Stephen E Arnold, March 19, 2021
Quantum Computing: The Solution to SolarWinds and Microsoft Security Gaps
March 12, 2021
I am an optimist. I have been waking up with the idea that life is good and my work might make the world a slightly better place. However, I don’t put much trust in unicorns (nifty horses with a long pointy horn or the Silicon Valley type), fairies, or magical mermaids. When new technology comes along, I view the explanations of the technology’s wonders with skepticism. Mobile phones are interesting, but the phone has been around for a while. Shrinking chips make it possible to convert the “phone” into a general purpose thumbtyping machine. Nifty, but still a phone on steroids.
I thought about the human tendency to grasp for silver bullets. This characteristic runs through Jacques Ellul’s book The Technology Bluff. Its decades-old explanations and analyses are either unknown or ignored by many informed individuals. My hunch is that the Murdoch-owned Wall Street Journal assumes that its writers are responsible for understanding certain topics.
I read “Effective Cybersecurity Needs Quantum Computing.” Perhaps I should send a copy of Dr. Ellul’s book? But why? It’s not like the hippy dippy books included in the Murdoch book reviews. Dr. Ellul likes interesting words; for example, Mancipium. Does Mr. Murdoch’s oldest son know the meaning of the word? He should he lives in a mancipum-infused environment.
The essay asserts that a new and essentially unworkable technology will deal with the current cybersecurity challenges. How many years will be required to covert baby step lab experiments into a scalable solution to the business methods employed at outfits like SolarWinds and Microsoft? One, maybe five, or a more realistic 25 years?
The problems caused by flawed, short cut riddled, and uninformed approaches to coding, building, deploying, and updating enterprise software are here-and-now puzzles. For a point of reference, the White House sounded an alarm that a really big problem exists and poses threats today.
Sure, let’s kick back and wait for the entities of nifty technology to deliver solutions. IBM, Google, and other firms are beavering away on the unicornesque quantum computing.
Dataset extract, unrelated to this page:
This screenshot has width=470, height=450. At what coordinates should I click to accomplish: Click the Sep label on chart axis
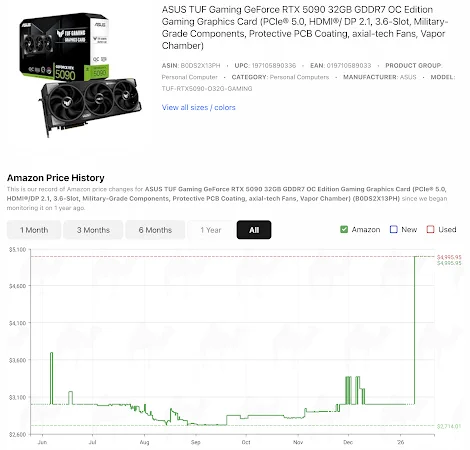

That’s fine, but to covert expensive, complex research and development projects into a solution for the vulnerability of that email you sent a few minutes ago is just off the wall. Sure, there may be a tooth fairy or a wizard with a magic wand, but that’s not going to be the fix quantum computing allegedly will deliver.
The WSJ essay states:
The extraordinary sensitivity of qubits reveals interference instantly and unfailingly. They would alert us when hackers read, copy or corrupt transmitted files.
Sure, if someone pays attention. I want to point out that exactly zero of the cybersecurity systems monitoring the SolarWinds’ misstep sounded an alarm. Hooking these systems into a quantum system will result in what, another two to five years of development. Walking by today’s quantum computers and waving an iPhone close to a component can create some excitement. Why? Yep, sensitivity. But why worry about trivial details.
The Murdocher does admit that quantum computers are years away, there is zero value in kicking today’s security disasters down the road like a discard can of Pabst Blue Ribbon beer. Funding is fine. Conflating the current radiation poisoning of digital systems with quantum computing is like waiting for an Uber or Lyft driver to come by in a chariot pulled by a unicorn.